- _Instructions for the task_
Sift the listing for lines that hold the string "computer" and pull them out.
* * * * * * * * *
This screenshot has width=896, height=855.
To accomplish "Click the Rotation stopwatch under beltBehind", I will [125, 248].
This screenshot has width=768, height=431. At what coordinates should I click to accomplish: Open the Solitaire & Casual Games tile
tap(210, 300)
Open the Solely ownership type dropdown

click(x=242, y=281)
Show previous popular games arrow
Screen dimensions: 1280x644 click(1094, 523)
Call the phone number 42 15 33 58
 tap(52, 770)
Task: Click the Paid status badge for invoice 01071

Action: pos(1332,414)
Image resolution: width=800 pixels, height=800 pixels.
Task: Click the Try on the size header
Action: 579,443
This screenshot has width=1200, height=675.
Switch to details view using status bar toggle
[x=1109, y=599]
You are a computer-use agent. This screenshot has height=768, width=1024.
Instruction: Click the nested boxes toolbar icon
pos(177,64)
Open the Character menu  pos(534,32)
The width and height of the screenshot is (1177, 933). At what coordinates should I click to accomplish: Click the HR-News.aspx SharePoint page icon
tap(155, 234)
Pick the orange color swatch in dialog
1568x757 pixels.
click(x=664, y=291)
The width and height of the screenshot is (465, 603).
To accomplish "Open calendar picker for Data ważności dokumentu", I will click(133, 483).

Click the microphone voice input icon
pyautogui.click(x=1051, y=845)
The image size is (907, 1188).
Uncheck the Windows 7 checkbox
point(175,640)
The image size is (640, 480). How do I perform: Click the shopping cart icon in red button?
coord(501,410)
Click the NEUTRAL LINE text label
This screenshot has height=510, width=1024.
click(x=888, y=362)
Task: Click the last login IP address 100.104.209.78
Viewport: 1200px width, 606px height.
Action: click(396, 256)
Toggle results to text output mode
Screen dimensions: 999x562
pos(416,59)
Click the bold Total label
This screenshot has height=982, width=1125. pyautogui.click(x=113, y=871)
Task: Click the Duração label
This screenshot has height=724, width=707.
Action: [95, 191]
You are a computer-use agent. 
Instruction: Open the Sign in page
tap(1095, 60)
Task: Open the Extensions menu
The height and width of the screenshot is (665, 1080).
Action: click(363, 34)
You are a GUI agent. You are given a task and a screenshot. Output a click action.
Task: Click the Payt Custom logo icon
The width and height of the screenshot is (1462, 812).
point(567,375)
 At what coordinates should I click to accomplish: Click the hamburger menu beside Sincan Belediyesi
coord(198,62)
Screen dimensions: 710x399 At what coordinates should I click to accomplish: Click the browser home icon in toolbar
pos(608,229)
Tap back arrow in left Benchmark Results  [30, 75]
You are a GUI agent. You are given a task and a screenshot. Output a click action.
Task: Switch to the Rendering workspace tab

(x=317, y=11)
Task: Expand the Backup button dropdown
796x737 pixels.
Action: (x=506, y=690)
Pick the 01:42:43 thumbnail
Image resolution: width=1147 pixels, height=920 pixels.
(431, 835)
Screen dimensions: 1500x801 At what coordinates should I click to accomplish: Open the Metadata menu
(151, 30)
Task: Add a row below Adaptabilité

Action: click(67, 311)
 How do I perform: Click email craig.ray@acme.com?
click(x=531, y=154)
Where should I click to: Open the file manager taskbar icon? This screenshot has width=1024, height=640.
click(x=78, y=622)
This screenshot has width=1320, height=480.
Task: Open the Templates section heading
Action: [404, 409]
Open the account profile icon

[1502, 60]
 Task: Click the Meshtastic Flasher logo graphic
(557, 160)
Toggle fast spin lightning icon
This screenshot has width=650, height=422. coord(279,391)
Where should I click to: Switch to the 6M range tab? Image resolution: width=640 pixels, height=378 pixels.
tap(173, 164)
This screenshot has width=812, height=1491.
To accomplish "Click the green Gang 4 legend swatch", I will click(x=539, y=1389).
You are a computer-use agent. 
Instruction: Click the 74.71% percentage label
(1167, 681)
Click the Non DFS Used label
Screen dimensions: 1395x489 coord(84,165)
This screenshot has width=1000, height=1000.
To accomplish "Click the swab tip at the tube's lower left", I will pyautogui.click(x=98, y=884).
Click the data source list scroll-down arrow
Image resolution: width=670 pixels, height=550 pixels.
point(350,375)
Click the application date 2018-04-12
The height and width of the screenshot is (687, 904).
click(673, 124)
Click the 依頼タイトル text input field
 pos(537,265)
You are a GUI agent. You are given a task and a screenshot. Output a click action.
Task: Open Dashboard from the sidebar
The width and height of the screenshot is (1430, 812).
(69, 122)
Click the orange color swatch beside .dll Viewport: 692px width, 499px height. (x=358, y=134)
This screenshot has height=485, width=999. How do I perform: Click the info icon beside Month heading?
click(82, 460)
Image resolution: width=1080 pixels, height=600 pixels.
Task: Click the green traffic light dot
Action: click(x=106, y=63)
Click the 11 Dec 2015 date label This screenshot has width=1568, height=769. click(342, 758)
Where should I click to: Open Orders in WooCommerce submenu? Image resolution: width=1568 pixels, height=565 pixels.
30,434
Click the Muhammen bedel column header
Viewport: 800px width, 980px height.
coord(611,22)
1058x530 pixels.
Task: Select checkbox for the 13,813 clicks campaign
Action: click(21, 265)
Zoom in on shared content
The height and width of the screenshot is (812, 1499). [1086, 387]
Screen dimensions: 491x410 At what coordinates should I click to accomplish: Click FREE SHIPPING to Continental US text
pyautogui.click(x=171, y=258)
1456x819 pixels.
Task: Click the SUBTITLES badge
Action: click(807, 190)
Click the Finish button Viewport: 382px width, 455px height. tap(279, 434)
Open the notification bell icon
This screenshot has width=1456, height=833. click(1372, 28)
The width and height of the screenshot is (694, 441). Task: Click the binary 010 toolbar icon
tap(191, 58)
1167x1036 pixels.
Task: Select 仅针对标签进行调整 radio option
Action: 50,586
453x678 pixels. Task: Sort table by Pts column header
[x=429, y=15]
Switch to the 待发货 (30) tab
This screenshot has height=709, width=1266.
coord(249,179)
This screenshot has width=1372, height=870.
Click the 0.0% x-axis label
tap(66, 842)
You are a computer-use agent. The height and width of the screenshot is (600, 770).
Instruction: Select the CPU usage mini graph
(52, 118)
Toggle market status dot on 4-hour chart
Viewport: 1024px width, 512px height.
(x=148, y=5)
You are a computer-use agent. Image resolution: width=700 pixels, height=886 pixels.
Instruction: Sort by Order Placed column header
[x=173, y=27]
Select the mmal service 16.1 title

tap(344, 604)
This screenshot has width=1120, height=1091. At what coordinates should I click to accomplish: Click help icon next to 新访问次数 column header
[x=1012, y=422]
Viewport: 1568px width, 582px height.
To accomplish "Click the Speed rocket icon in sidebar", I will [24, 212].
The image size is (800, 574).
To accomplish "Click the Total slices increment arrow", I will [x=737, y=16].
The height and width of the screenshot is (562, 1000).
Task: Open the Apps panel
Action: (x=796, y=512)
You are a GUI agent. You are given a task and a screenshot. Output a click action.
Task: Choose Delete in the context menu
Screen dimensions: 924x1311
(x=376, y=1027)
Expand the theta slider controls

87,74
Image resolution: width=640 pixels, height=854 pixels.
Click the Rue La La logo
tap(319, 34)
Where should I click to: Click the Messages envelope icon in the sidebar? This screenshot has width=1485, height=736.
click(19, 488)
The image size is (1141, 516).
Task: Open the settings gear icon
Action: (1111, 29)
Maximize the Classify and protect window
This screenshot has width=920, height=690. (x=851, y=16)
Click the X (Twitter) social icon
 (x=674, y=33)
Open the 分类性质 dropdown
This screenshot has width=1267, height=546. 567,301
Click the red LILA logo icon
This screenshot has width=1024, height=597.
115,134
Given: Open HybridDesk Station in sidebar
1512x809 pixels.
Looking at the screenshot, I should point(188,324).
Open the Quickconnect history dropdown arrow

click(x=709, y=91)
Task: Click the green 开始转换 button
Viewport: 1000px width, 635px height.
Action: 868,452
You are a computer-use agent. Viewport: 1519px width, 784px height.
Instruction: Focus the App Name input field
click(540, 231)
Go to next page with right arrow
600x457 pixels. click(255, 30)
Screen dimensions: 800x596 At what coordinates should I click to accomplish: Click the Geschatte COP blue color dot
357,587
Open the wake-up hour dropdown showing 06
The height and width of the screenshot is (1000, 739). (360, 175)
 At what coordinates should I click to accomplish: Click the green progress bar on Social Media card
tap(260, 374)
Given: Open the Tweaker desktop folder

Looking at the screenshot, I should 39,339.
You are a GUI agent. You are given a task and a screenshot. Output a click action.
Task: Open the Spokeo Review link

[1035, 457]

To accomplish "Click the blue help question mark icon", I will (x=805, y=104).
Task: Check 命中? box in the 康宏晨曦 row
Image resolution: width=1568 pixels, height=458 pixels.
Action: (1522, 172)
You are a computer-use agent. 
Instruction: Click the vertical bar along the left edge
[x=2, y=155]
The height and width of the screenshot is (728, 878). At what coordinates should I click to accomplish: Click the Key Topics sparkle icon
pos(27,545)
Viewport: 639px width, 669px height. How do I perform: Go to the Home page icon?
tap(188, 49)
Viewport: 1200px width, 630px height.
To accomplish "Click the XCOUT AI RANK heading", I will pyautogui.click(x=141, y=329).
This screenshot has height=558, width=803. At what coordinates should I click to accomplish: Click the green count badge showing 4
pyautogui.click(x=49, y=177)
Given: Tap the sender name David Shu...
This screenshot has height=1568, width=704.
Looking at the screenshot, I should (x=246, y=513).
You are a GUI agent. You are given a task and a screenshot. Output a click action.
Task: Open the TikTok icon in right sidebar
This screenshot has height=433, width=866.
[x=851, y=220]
* * * * * * * * *
- _Reply_
You are a computer-use agent. This screenshot has height=768, width=1024.
You are a computer-use agent. 
You are a computer-use agent. 
You are a computer-use agent. The height and width of the screenshot is (600, 770).
You are a computer-use agent. Image resolution: width=700 pixels, height=886 pixels.
You are a computer-use agent. Viewport: 1519px width, 784px height.
You are a computer-use agent. 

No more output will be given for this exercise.